Regarding postoperative complications, hematoma was seen in 3 patients (30%), and re-contracture occurred in 4 patients (40%), with a mean onset of 11 weeks postoperatively. We encountered no cases of postoperative infection.

Discussion

In this work, we describe our experience with PNA and lipofilling in managing scar contractures of the fingers. We report excellent results with significant improvement in contracture degree, cosmetic improvement, and functional gain in most of our patients. The technique also proved safe with minimal complications reported.

Our results are comparable to those of previous studies. Badois et al. [18] originally described needle fasciotomy for the management of Dupuytren’s contracture. They reported no major complications with the procedure, with only a skin break occurring in 16% of the patients. Von Pess et al. [19] recently reported results of the largest cohort of finger contracture patients that underwent PNA, with an immediate postoperative correction of 99% in the MP joint and 89% in the PIP joint. Our population group differs than that of the Dupuytren’s contracture group, with the latter affecting the elderly population. Limited studies are available describing PNA with or without lipofilling in scar contractures of the fingers.
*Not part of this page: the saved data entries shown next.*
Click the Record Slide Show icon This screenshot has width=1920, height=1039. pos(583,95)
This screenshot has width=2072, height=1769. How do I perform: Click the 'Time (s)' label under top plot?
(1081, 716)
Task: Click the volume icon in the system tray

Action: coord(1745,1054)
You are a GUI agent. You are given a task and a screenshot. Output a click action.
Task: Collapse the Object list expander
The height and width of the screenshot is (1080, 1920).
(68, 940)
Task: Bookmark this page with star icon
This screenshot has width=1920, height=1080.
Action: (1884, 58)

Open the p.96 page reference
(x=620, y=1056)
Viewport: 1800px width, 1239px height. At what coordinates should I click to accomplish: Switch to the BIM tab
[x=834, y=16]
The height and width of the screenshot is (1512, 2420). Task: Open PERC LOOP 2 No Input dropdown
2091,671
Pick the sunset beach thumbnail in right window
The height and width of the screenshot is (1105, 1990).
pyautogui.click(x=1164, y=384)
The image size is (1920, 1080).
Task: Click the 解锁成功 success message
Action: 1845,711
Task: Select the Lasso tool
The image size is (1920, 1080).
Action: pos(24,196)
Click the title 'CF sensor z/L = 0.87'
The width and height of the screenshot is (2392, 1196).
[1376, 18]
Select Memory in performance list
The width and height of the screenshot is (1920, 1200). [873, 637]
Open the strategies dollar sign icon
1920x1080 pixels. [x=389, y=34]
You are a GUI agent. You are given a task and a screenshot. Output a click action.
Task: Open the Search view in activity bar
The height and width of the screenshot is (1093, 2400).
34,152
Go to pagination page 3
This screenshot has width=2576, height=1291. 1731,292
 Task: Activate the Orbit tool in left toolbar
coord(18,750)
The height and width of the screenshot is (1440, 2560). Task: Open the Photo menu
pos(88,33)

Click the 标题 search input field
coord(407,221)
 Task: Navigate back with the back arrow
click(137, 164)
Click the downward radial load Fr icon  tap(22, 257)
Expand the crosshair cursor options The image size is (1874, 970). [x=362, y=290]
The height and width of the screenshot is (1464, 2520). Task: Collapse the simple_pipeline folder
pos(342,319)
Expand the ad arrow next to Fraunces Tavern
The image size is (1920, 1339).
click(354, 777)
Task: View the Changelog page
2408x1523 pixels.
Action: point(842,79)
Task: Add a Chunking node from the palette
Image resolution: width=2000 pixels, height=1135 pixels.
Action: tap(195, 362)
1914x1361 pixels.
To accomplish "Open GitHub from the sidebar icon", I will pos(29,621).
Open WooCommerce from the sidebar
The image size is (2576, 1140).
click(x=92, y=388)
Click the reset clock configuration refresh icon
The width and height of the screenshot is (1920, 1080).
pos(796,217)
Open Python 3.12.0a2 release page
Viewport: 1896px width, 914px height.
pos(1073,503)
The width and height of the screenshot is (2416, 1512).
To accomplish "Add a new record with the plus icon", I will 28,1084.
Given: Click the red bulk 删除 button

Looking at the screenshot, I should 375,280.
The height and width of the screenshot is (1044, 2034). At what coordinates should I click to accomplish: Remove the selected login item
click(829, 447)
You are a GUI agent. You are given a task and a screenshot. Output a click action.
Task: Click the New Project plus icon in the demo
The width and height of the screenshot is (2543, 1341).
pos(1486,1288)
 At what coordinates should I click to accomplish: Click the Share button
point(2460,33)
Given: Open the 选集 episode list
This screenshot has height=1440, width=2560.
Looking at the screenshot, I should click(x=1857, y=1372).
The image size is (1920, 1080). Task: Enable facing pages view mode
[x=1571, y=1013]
Khouri et al. [16] reported their experience in managing scar contractures of different body sites in 31 patients using PNA with lipofilling. The technique was optimal for managing the condition with minimal complications. Wider meshed areas had more successful tissue gain. Our study is, however, novel in describing experience with PNA and lipofilling with limitation to scar contractures of the hand. The only drawback that could be perceived regarding the procedure in our patient group was re-contracture. Re-contracture is a major issue to all interventions for scar contractures described in the literature, with occurring rates of up to 90%.

Conclusion

In our experience, only 40% of the patients experienced recontracture. Being easy to do and with a low cost, re-operating in those patients using the same technique is feasible with excellent expected outcomes. Strength to our work is the prospective study design. Limitations to our work include the small sample size and the non-comparative nature of the study. It would be useful for future studies to compare flap-based technique to PNA with lipofilling regarding contracture improvement, complication rates, cost, duration of recovery, and cosmetic improvement. In conclusion, PNA with lipofilling is a safe and effective means for managing scar contractures of the hand.